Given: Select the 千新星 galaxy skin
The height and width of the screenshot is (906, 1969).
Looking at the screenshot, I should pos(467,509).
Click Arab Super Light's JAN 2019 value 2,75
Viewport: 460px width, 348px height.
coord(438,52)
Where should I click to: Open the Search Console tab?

*Task prompt*:
Rewrite all the items above, changing "tab" to "panel" and keeping every other word unchanged.

*Answer to this exercise*:
Given: Select the 千新星 galaxy skin
The height and width of the screenshot is (906, 1969).
Looking at the screenshot, I should pos(467,509).
Click Arab Super Light's JAN 2019 value 2,75
Viewport: 460px width, 348px height.
coord(438,52)
Where should I click to: Open the Search Console panel?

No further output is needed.